Saturday, August 6, 2011
Now, a "dinerant," in print, looks to me as though it should be defined as an angry tirade about a disappointing or upsetting meal. However, Portland's "The Original" seems to define it as a hybrid between "Diner" and "Restaurant." Since I think we can all agree that all diners are restaurants, this may seem an odd hybrid. Nonetheless, it is oddness that drew me to The Original in the first place.
I decided to consult Breakfast In Bridgetown to find a singular breakfast joint in the downtown Portland area. One of the lovely things about the book is that it gives you the hours and days the various establishments serve breakfast, and since I was leaving on a weekday, it definitely limited my options. But I finally stumbled across the entry for The Original. Apparently when it first opened, its overly (and seemingly overtly) bizarre menu proved quite divisive. Lobster corn dogs, and other such low brow/high brow mashups explain the "dinerant" moniker. It has since seemingly slowed its roll a bit, and the book settled upon the opinion that despite the fact many Portlanders might still hold it in contempt, it is pretty much without reason. Also, it was really close to where I got off of the bus (I tried to minimize my travel since I was weighed down with all sorts of travel souvenirs), and, y'know, open.
They definitely had a policy of hiring insanely attractive girls with awesome tattoos. I definitely felt my lack of cool carrying a bunch of luggage, but swallowed my pride and took a seat next to the window. The place was huge, with a very definite hypermod, 50's World's Fair kind of retrofuture feel. There were tons of fun low brow paintings everywhere, including one wall covered with celebrity portraits paired with quotes by a local homeless artist. I think the reason that Bridgetowners might dislike it is that it does seem perhaps a little more self-aware than most places there; it is very "Portland," but it does feel like it's trying for it. The menu was not nearly as outlandish as the book led me to believe (although I got the impression the weekend brunch menu is far more adventurous).
I went with the most unique-sounding item on the menu, the Creme Brulee French Toast, and paired it with some delicious Stumptown Coffee (aside from being a big Stumptown fan, part of my plan was to keep myself insanely caffeinated so that the crash would coincide with lights out on the train. I was semi-successful).

******

● Parts of the exercise
1. Based on the post on The Original, answer yes or no for each statement and quote the words of the post that decide it: (a) The Original was close to where the writer got off the bus. (b) The menu turned out to be more outlandish than the book suggested. (c) The writer sat next to the window.
2. In the entries, take the lines between the one holding "Tap the 7-day return policy icon" and the one holding "point(340,19)", inclusive. Give them as a JSON list of strings, one string per line, with blank lines and pictures left out.
The post on The Original and the entries that follow it are unrelated material.

******

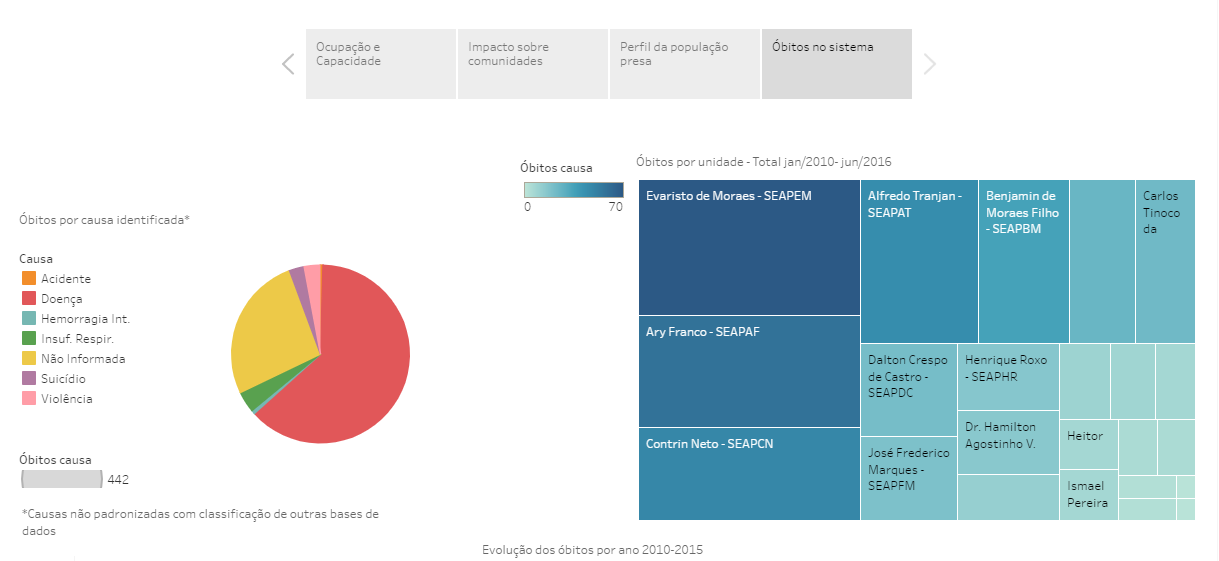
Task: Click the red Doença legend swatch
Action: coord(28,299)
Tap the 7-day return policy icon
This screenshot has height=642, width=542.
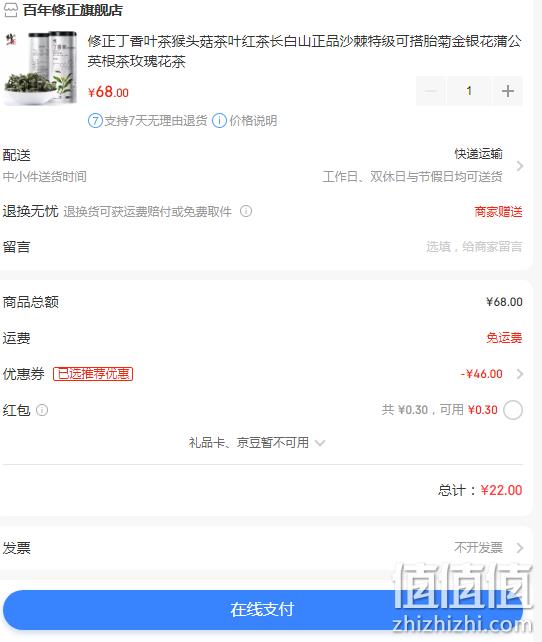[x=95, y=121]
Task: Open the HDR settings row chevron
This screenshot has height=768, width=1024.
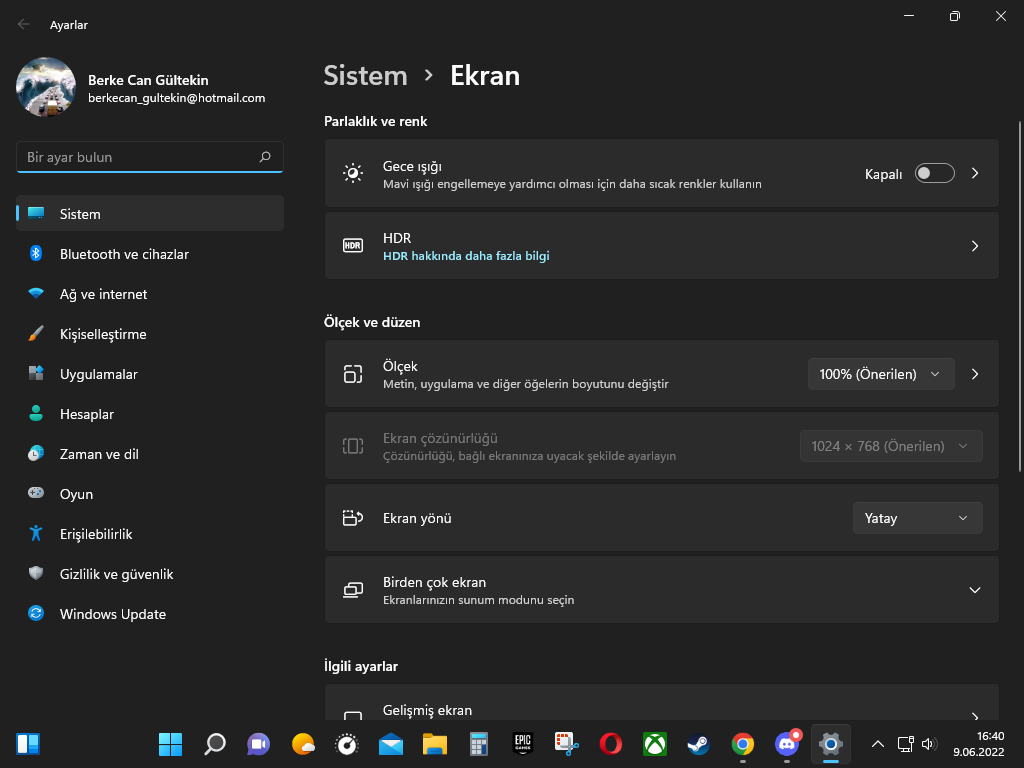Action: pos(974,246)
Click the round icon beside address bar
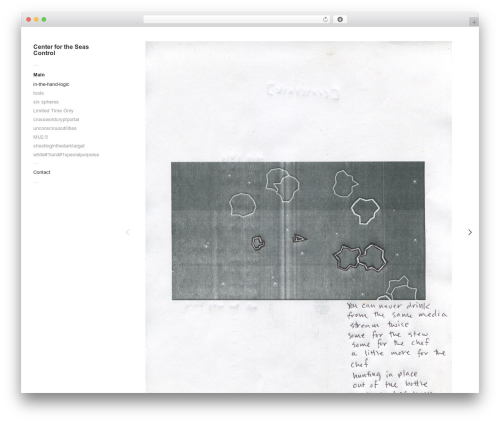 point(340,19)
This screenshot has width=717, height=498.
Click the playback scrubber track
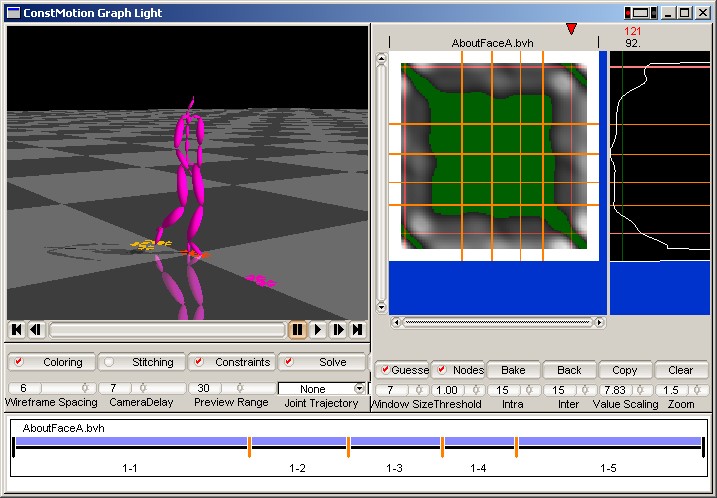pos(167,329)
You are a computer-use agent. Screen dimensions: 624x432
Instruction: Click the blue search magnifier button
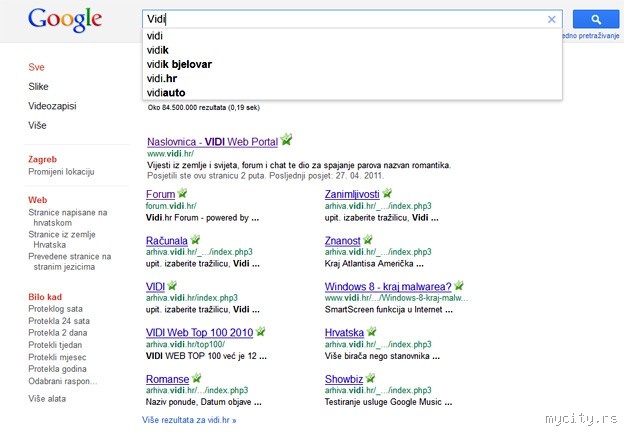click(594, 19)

******

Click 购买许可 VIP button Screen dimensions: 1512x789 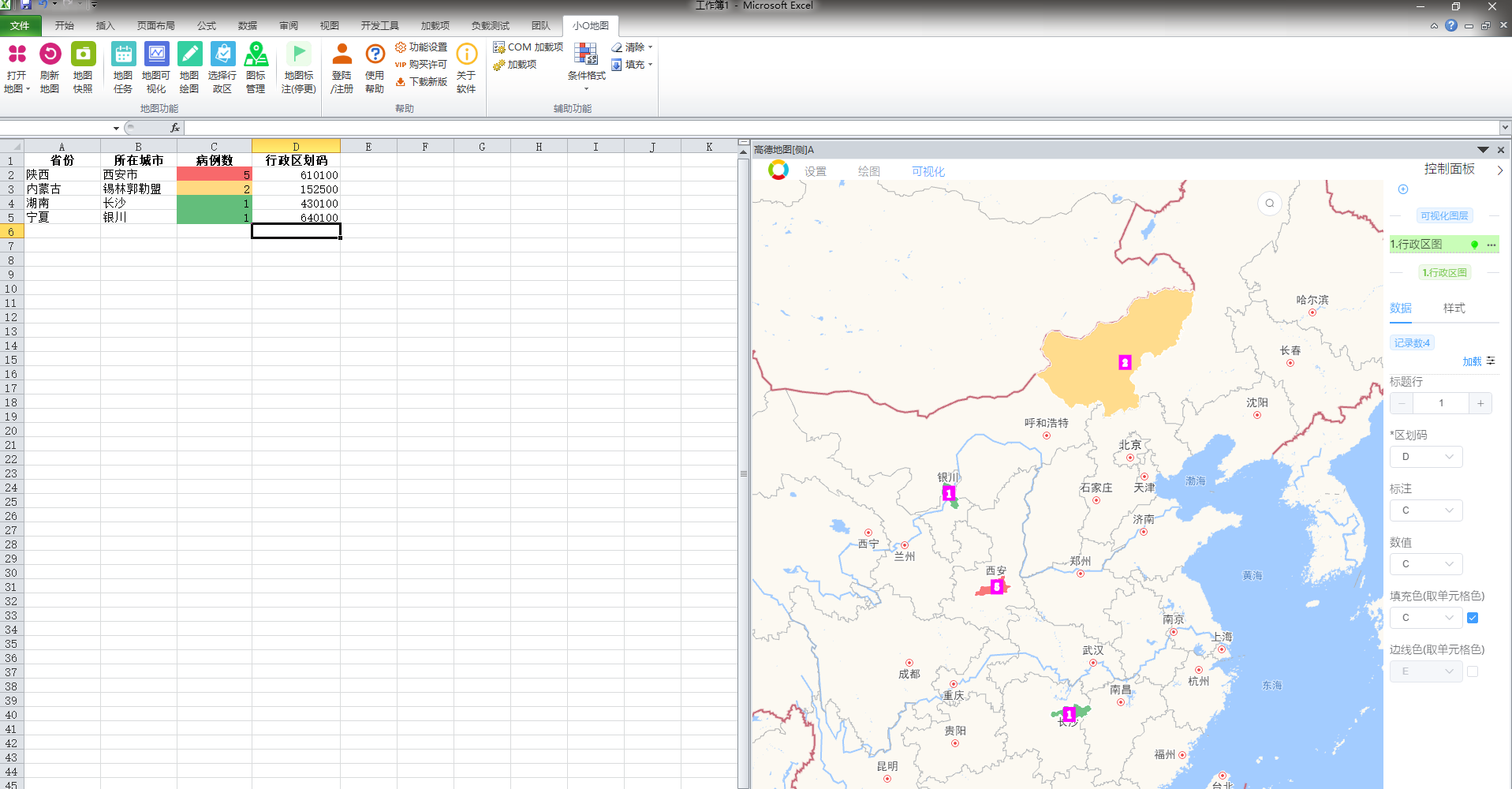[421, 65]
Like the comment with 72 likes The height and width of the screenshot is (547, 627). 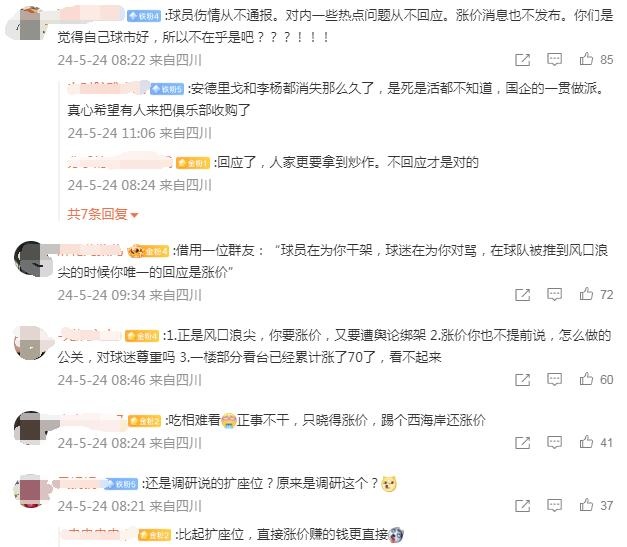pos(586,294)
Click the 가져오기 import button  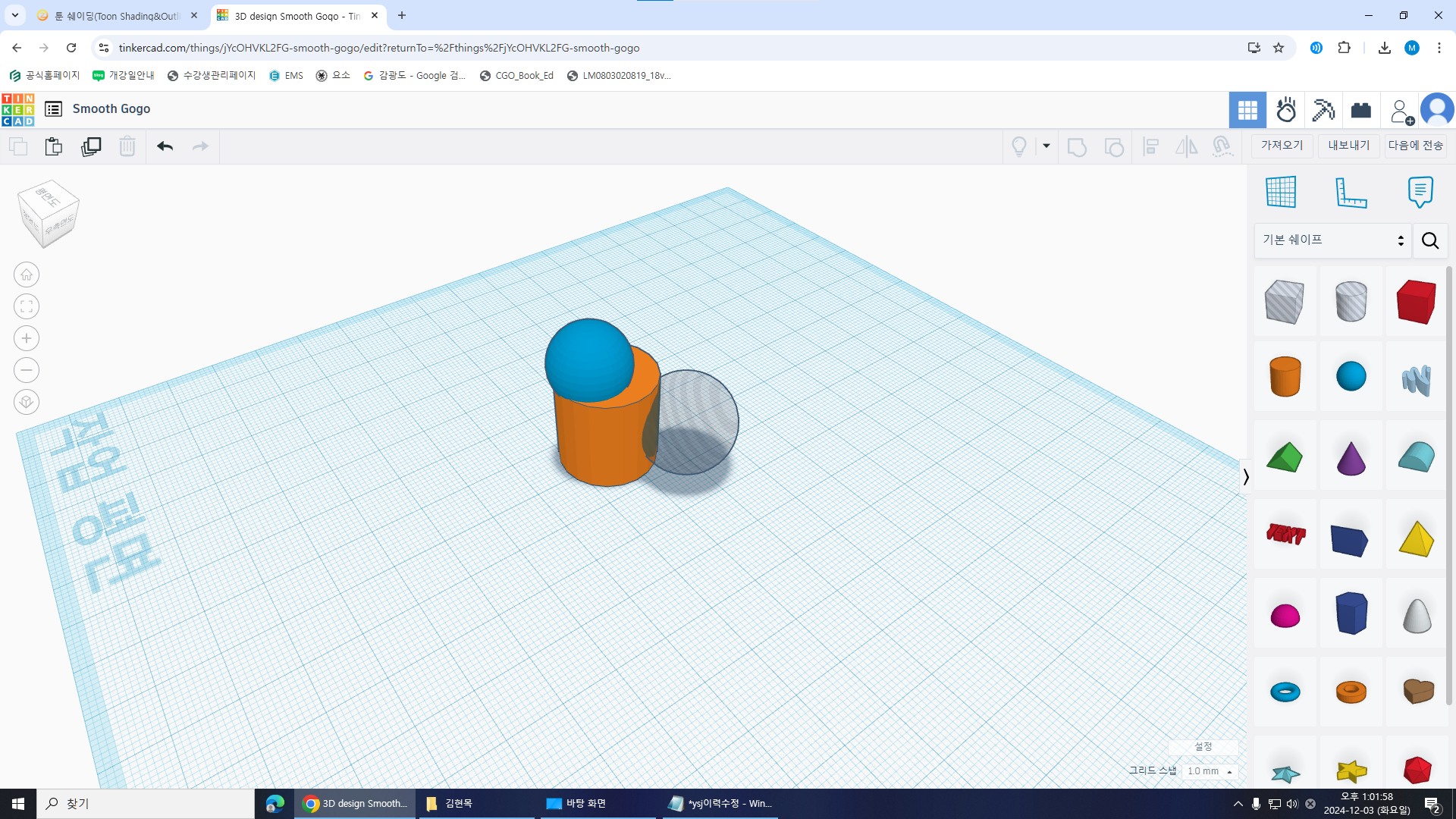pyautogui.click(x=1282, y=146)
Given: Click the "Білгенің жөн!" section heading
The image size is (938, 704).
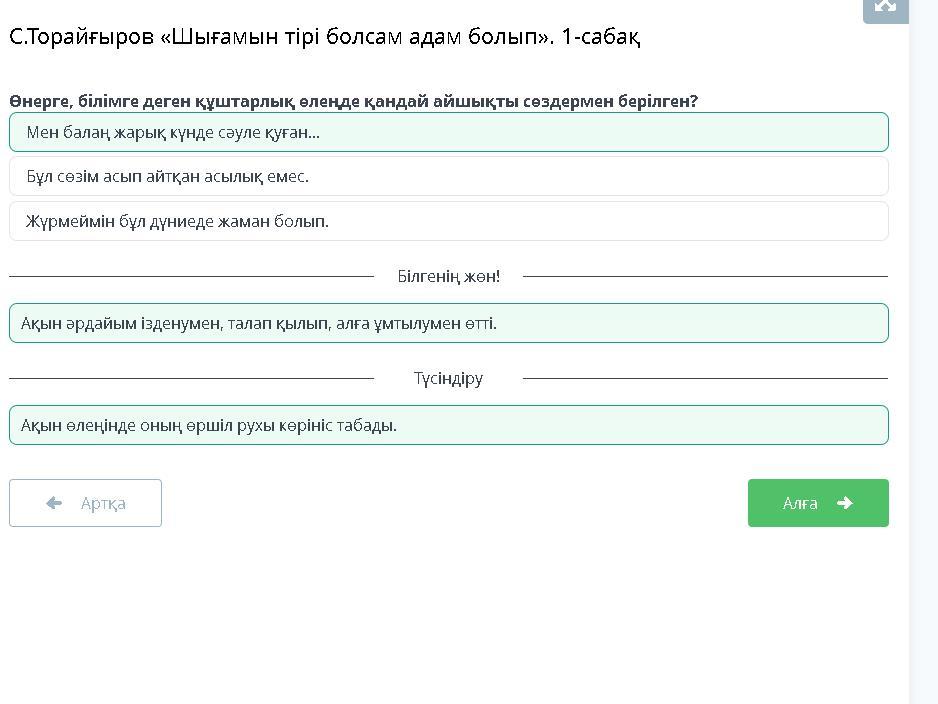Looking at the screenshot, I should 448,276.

******

● Solutions for each task
1.
(a) Yes: "it was really close to where I got off of the bus"
(b) No: "The menu was not nearly as outlandish as the book led me to believe"
(c) Yes: "took a seat next to the window"

2.
[
  "Tap the 7-day return policy icon",
  "This screenshot has height=642, width=542.",
  "[x=95, y=121]",
  "Task: Open the HDR settings row chevron",
  "This screenshot has height=768, width=1024.",
  "Action: pos(974,246)",
  "Click the round icon beside address bar",
  " point(340,19)"
]